November 24, 2024

Correct and Intuitive Explanation of Observability of Linear Dynamical Systems


In this control engineering and control theory tutorial, we address the following problems and questions related to observability of linear dynamical systems

  1. What is observability of linear dynamical systems?
  2. How to properly and intuitively understand the concept of observability of dynamical systems?
  3. How to test the observability of dynamical systems?
  4. What is the connection between observability and conditions for the unique solution of systems of linear equations?

This tutorial is split into two parts. In the first part, we derive and thoroughly explain the theoretical conditions, and in the second part, we explain how to test observability of a system in Python.

Here is the motivation for creating the observability tutorial. The observability of dynamical systems is one of the most fundamental concepts in control engineering that is often not properly explained in control engineering classes. For example, it often happens that students/engineers immediately start designing observers/Kalman filters/particle filters without even testing observability. When the filter is not working, they start to scratch their heads and waste a significant amount of time checking the written code and trying to find a bug. In fact, you cannot uniquely estimate the system state if the system is not observable. This means that you cannot design an estimator for an unobservable system. Or you can, but only for the observable part of the system state (there is something called a triangular decomposition that reveals the observable subspace).

Then, another pitfall is that people often blindly memorize the observability rank condition without understanding the physical meaning of this condition and without truly understanding the observability concept. In fact, observability is nothing less than a fancy name invented by control engineers in the ’60s for the existence and uniqueness of the solution of a linear system of equations that appear when we “lift” the system dynamics over time. In fact, most of linear control theory is nothing less than applied linear algebra.

Observability analysis is also important for sensor placement problems, in which we are trying to maximize our estimation performance by placing the sensors at the proper locations in the system. In the tutorial presented below, we thoroughly and clearly explain the concept of observability and how to test observability by testing the existence and uniqueness of the solution of a linear system of equations.

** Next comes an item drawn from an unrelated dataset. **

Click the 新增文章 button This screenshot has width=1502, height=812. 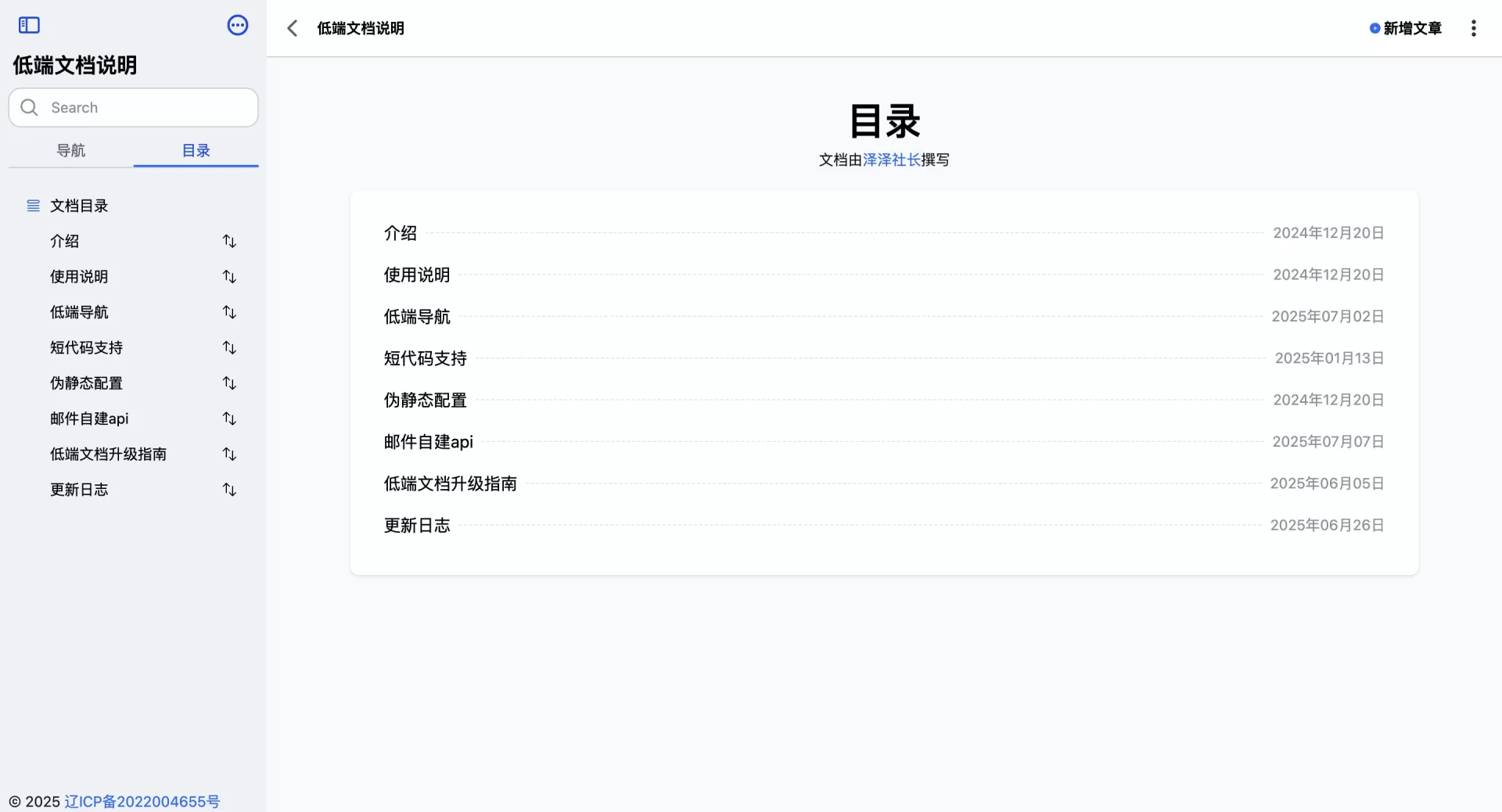tap(1406, 28)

The YouTube tutorials accompanying this webpage tutorial are given below.

Before we start with explanations, let us motivate the problem with the following example shown in the figure below.

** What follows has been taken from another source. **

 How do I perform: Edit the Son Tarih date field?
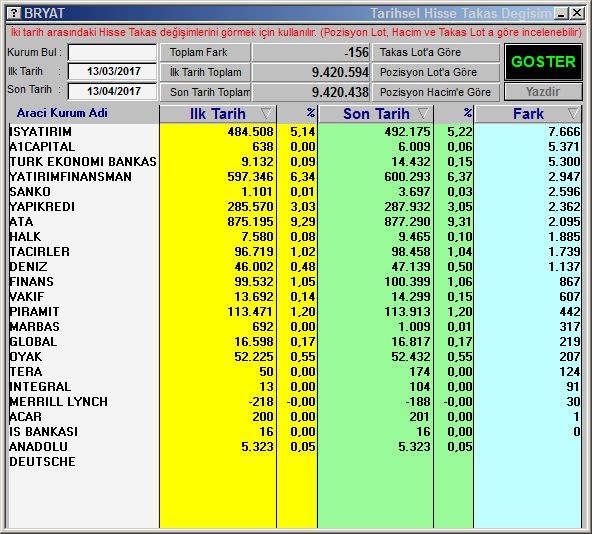click(113, 91)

This is a system composed of two masses connected by springs and dampers. This is a lumped model of a number of physical systems that exhibit oscillatory behavior. The state variables are

  • x_{1}=s_{1} – position of the first mass.
  • x_{2}=\dot{s}_{1} – velocity of the first mass.
  • x_{3}=s_{2} – position of the second mass.
  • x_{4}=\dot{s}_{2} – velocity of the second mass.

The state vector is

(1)   \begin{align*}\mathbf{x}=\begin{bmatrix}x_{1}  \\ x_{2} \\ x_{3}  \\ x_{4}  \end{bmatrix}\end{align*}

For more details about state-space modeling of the double mass spring damper system, see this tutorial.

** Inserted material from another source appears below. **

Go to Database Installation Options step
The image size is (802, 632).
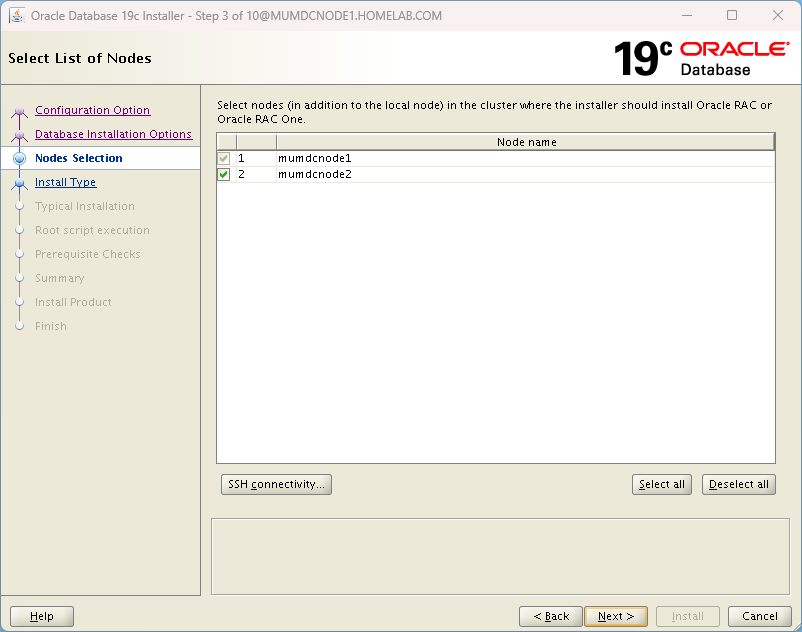coord(113,135)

Sensors are usually expensive and in addition, they complicate the mechatronics design of the system. We would like to minimize the number of sensors, while at the same time, achieving the control objective. On the other hand, ideally, we would like to observe all the state variables such that we can use them in a state feedback controller. The observability analysis of this system can provide us with the answers to the following and similar questions:

  • Can we reconstruct the complete state vector by only observing the position state variable x_{1}? That is, can we compute the velocity of the first mass, as well as the position and velocity of the second mass by only observing the position of the first mass?
  • If not, then, how many entries of the state vector do we need to directly observe in order to reconstruct the complete state vector?
  • How many data samples of the observed variable do we need to have to completely reconstruct the state?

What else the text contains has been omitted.